Agamenon: “Deu péssimo”
Eu sou um liberal nos costumes, como prova o meu casamento aberto com Isaura, a minha patroa, que tem o costume de me passar para trás. E um conservador em assuntos econômicos, porque tento desesperadamente conservar o pobre dinheiro que ganhei com o suor dos outros...
Eu sou um liberal nos costumes, como prova o meu casamento aberto com Isaura, a minha patroa, que tem o costume de me passar para trás. E um conservador em assuntos econômicos, porque tento desesperadamente conservar o pobre dinheiro que ganhei com o suor dos outros. Mas posso dizer que sou um homem realizado. Não tenho tudo que como, mas como tudo que tenho. Depois de muito sacrifício, realizei o sonho do carro próprio e hoje, felizmente, vivo de favor em meu imóvel, o Dodge Dart 73, enferrujado, que fica estacionado na Rua da Amargura, sem número, fundos. Tá ruim pra todo mundo, mas pra mim tá pior.
Por causa da minha idade provecta e avantajada, estou perdendo a audição, o que é uma boa, porque assim, pelo menos, não sou obrigado a ouvir as queixas do meu gerente do banco. Aliás, esse mesmo gerente acabou de ser despedido e foi substituído por um robô. O pobre bancário agora está pedindo esmola aqui perto da minha casa, ao lado de muitos jornalistas que foram mandados recentemente embora da Globo. São tantos os desempregados globais que muita gente se pergunta: quanto tempo ainda os Marinho vão continuar trabalhando na empresa?
Nem todo pedinte de rua tem a sorte do mendigo pegador que virou uma celebridade nacional e hoje ganha a vida como coach. Aliás, virar coach também já não é mais uma opção para os que praticam a picaretagem. O mercado está saturado de pessoas que tentam ensinar a autoajuda, no caso a autoajuda a si mesmo. Uma outra opção é entrar no ramo de stand-up comedians, o que não dá mais pra mim porque mal consigo ficar em pé. Além do mais, segundo o Censo, 1/3 da população brasileira é composta de stand ups, 1/3 de influenciadores digitais e 1/3 de ex-BBBs.
Só me resta a nostalgia…Lembrar do passado, mesmo que não tenha acontecido, é a única atividade que me traz algum alento. Bons tempos aqueles de Epitácio Pessoa, Prudente de Moraes, Rui Barbosa (o Cabeção), Nilo Peçanha, Graça Aranha, Senador Dantas e o meu melhore amigo, o Avenida Rio Branco.

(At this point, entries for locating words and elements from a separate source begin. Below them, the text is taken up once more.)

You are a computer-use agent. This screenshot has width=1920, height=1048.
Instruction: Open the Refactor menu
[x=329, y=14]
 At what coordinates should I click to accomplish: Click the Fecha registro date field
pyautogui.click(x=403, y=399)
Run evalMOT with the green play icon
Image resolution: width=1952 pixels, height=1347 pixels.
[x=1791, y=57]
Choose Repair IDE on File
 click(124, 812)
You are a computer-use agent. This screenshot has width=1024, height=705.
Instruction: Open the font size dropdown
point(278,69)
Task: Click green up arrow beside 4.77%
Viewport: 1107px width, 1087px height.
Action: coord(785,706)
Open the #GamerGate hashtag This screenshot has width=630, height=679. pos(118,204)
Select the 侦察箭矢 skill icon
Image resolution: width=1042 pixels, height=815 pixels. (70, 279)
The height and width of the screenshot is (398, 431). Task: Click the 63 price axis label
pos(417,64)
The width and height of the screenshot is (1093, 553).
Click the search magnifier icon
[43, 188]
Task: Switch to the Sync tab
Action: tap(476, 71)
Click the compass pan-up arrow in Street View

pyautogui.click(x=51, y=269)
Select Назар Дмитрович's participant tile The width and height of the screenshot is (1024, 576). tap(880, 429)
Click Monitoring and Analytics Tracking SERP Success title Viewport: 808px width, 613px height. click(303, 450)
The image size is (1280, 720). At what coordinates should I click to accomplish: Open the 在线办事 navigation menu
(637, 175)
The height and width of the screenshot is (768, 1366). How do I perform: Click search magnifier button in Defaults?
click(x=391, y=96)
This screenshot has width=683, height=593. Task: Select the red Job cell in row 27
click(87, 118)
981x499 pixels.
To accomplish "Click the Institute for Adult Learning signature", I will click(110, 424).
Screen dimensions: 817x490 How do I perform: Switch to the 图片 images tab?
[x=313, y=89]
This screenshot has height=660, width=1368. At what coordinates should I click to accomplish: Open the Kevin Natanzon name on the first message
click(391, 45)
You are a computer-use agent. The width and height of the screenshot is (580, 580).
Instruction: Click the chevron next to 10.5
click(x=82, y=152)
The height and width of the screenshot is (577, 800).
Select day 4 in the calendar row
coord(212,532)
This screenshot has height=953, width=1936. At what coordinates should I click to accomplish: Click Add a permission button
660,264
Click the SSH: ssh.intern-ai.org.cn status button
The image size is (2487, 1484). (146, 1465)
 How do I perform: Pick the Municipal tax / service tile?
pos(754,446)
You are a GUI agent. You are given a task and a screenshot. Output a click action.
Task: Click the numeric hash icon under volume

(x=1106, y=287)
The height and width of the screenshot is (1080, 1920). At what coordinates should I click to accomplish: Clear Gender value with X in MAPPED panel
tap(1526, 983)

O Rio de Janeiro era uma cidade maravilhosa, sem esses traficantes que destroem a nossa mocidade com o flagelo dos “tóchicos”. Podia-se compra morfina tranquilamente sentado na Galeria Cruzeiro, entre uma média com pão canoa e um Odalisca sem filtro ao lado de Bororó, Jota Carlos, Calixto e o Ziraldo, que naquela época ainda não tinha brochado. O pervitin, o pantrophon, a cocaína e o Mandrix corriam soltos. Era só mandar o garoto dos recados comprar na pharmácia. Até mesmo as doenças venéreas não eram sexualmente transmissíveis como hoje em dia. Ah, que saudade que eu tenho da blenorragia, do condiloma, da tísica e do escorbuto! Nada que uma injeção King e um supositório de óleo de rícino não pudessem resolver.
Agamenon Mendes Pedreira é o jornalista idoso mais vivo do Brasil.